ANNE ŞEHİT, KIZI GAZİ OLDU
Çok geçmeden kışladaki nöbetçi askerler kağnıyı görüp koştular. Cemil Çavuş ve Rıfat Çavuş kışladan kağnıya doğru koşmaya başladılar. Kağnıya vardılar, mermilerin kenarına oturmuş Şerife Bacıyı gördüler. 'Bacım iyi misin?' diye seslendiler ama Şerife Bacı kaskatı kesilmişti. Yaşatmak için uğraştılar ama nafile... Şerife Bacı şehit olmuştu. Kışla Kumandanı Miralay Osman Bey, Şerife Bacı'nın yanına geldi. Görünce donakaldı, saygı duruşunda bulundu. Gözyaşlarına hakim olamadı. Dudaklarından şu sözler döküldü: 'Türk kadını dünyada emsali bulunmayan kahraman bir anadır. Arkadaşlarım, bu milli mücadeleyi kazanacağımızın en büyük işaretidir. Bakar mısınız, biri şehit ana, diğeri de bebekken gazi olan yavrusu...'
Türk kadının yüreği attığı sürece Cumhuriyet ilelebet payidar kalacaktır.

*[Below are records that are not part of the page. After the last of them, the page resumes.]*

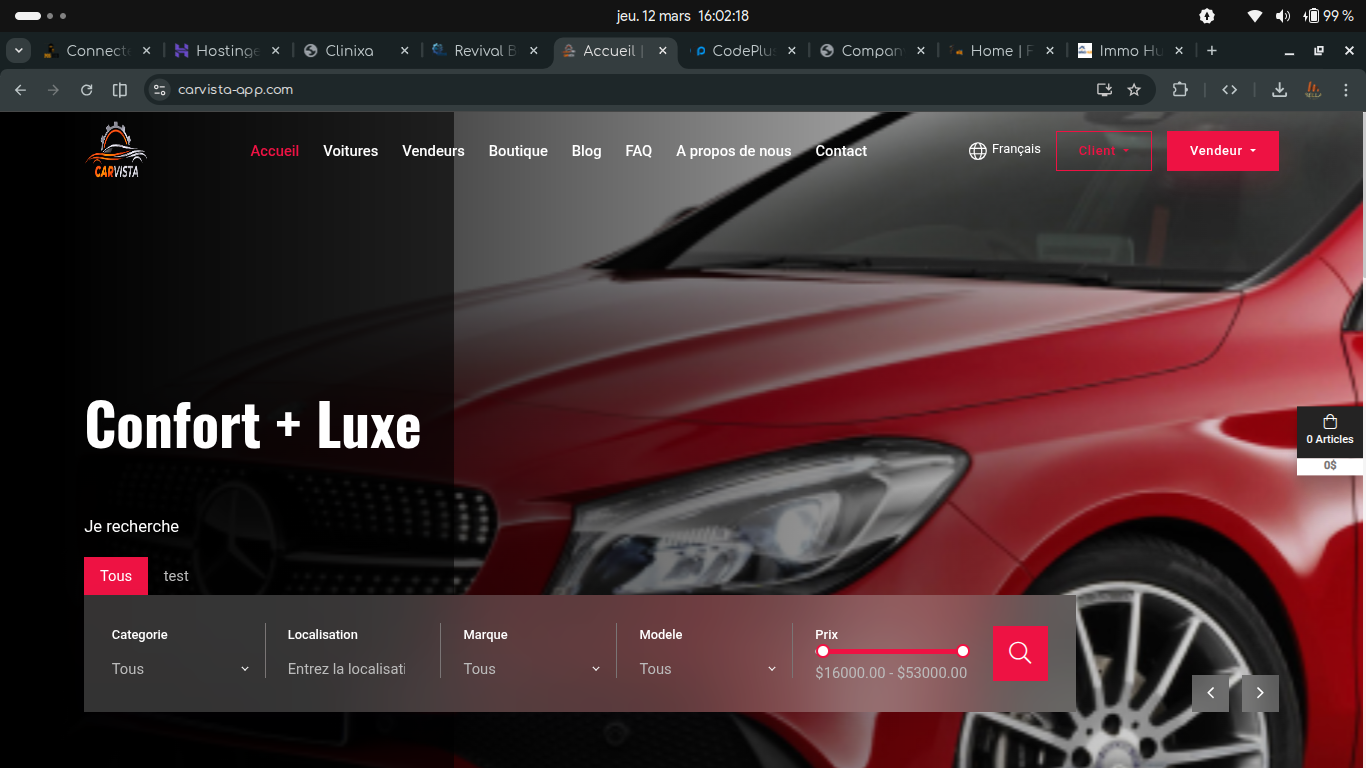Open the shopping bag cart widget
The height and width of the screenshot is (768, 1366).
[1329, 430]
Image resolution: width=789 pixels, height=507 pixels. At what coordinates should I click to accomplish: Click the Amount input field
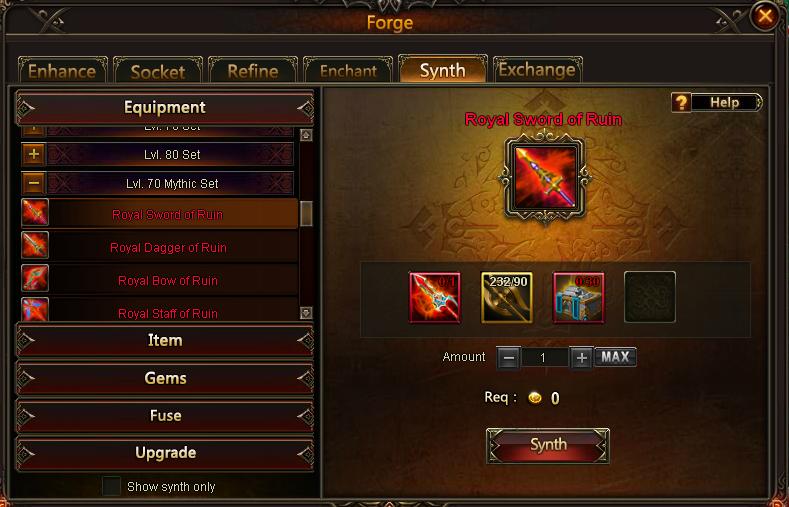pyautogui.click(x=544, y=358)
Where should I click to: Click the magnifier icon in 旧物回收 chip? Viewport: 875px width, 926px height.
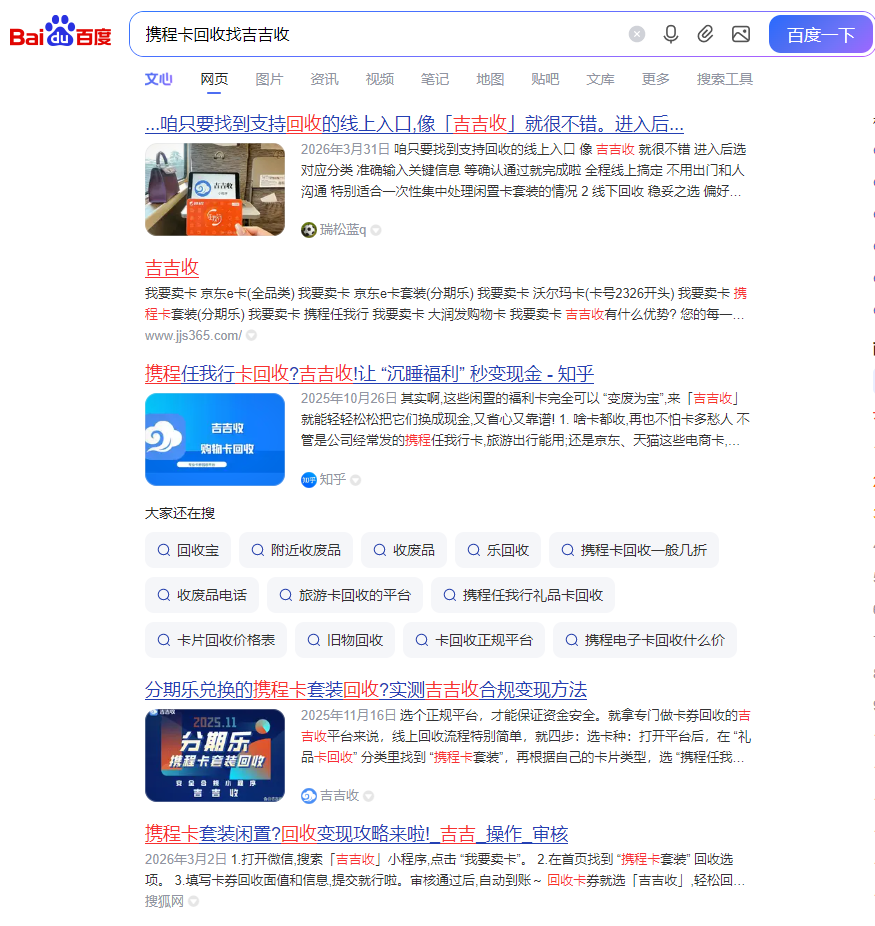(313, 640)
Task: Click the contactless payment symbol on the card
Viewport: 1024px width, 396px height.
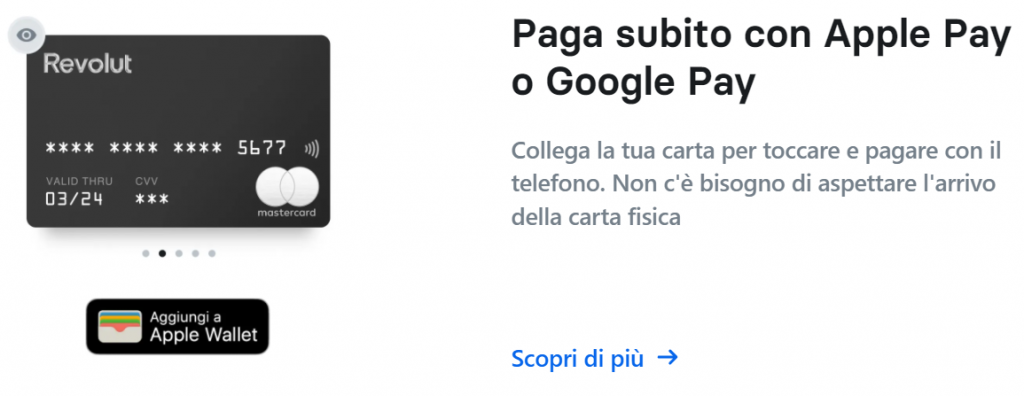Action: point(312,149)
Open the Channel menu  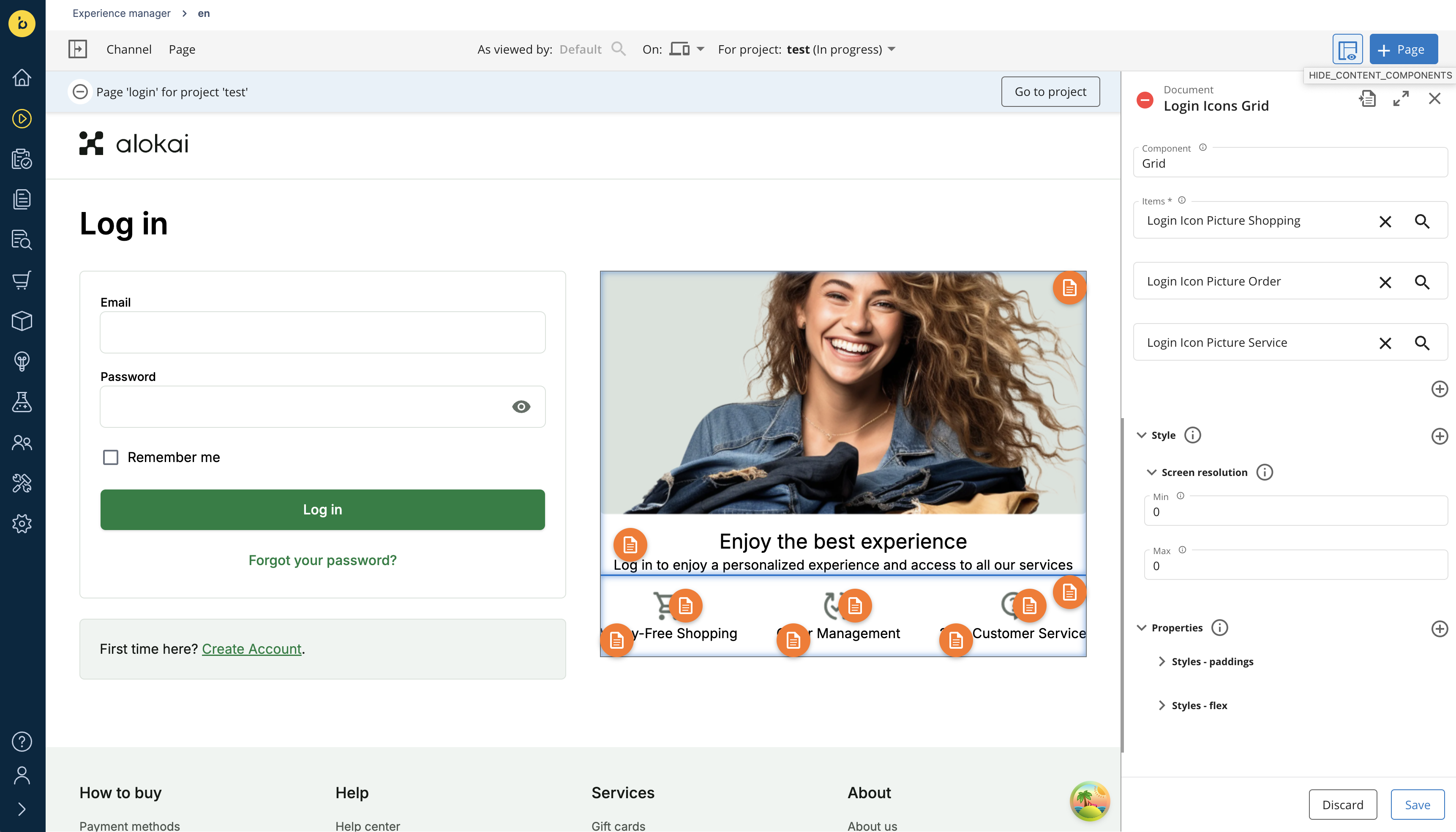pos(128,49)
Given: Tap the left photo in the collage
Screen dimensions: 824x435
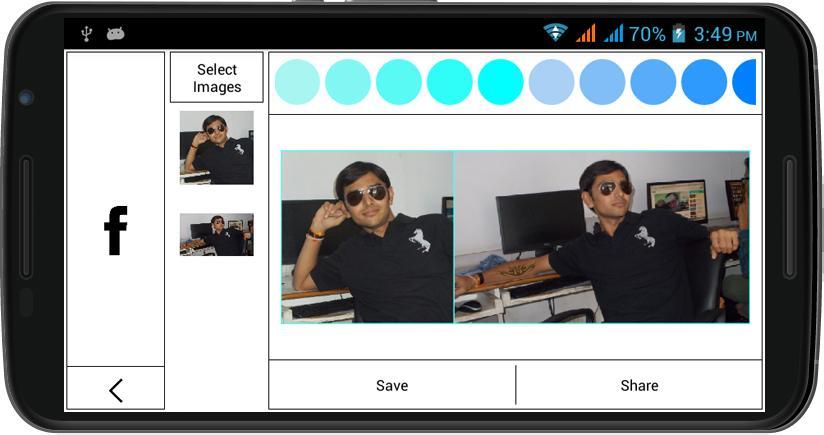Looking at the screenshot, I should click(x=367, y=237).
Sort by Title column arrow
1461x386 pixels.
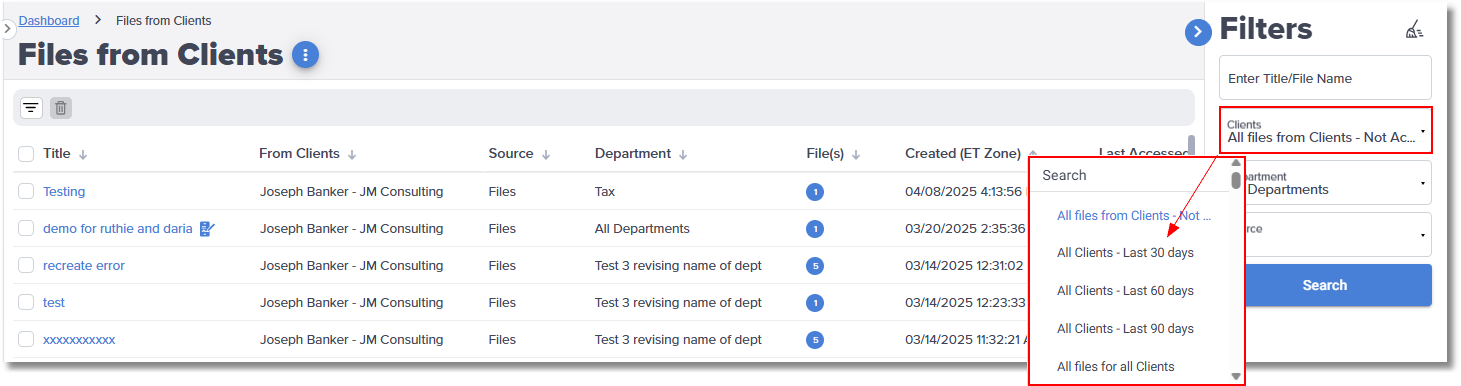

Nereden mi biliyorum. Hadi şimdi Kara Fatma ile tanış;
Ben Kara Fatma
Hatırladın mı beni.
İyice düşün hatırlayacaksın.
Esmerdim
Kara kaşlı kara gözlüydüm
Simsiyah bir elbise giyerdim.
Yada Simsiyah bir pantolon.
Çizmelerim simsiyahtı.
Tüfeğim simsiyahtı.
Kemerimde simsiyah kama vardı.
Kamçım simsiyahtı.
Atım bile simsiyahtı.
34 yaşındaydım.
Erzurumluydum.
Binbaşı eşimi Sarıkamışta kaybettim.
Hatırladın mı?
Erzurum kongresinde denk getirememiş, üç gün at sürerek Sivas Kongresine yetiştim, yolunu gözleyip Mustafa Kemalin Karşısına dikildim
At binerim, silah atarım bana iş ver dedim.
Adım Fatma Seherdi.
Tarihi sıfatımı Mustafa Kemal taktı. Keşke bütün kadınlar senin gibi olsa Kara Fatma dedi.
Elinin işi ile erkek işine karışma gibi cinsiyetçi yaklaşımlar Mustafa Kemalin ciddiye bile almadığı kavramlardı.
Kadının çoğu yerde insandan bile sayılmadığı dönemlerdi ama Mustafa Kemal için kadın erkek ayrımı yoktu. Yürek var mı ona bakıyordu.
Kendi el yazısı ile görev pusulası yazdı imzaladı.
İstanbula git, Üsküdarlı Kuvvacı albay Neşet beyi bul pusulayı ova ver dedi.
Gittim buldum, Pusulayı okuyan Neşet Beyin yönlendirmesiyle İzmit bölgesine görevlendirildim. Aralarında kendi kızımında olduğu 15 kadınla milis müfrezesi kurdum. İki ay geçti emrimdekilerin sayısı 700 kişiye yaklaşmıştı. 43 kadın 600 küsür erkeğin komutanıydım. Sadece Kara gözlü değildim Gözüm de karaydı.
İnönü'de Sakarya'da Savaştım. Yanımdaki kadınların 28 i şehit düştü.Kızım elinden vuruldu iki parmağı koptu. Ben sağ kolumdan yaralandım. Bir ara cephede sandıkları naklederken yakalandı esir düştü, 19 gün işkence gördüm, ama kaçmayı başardım.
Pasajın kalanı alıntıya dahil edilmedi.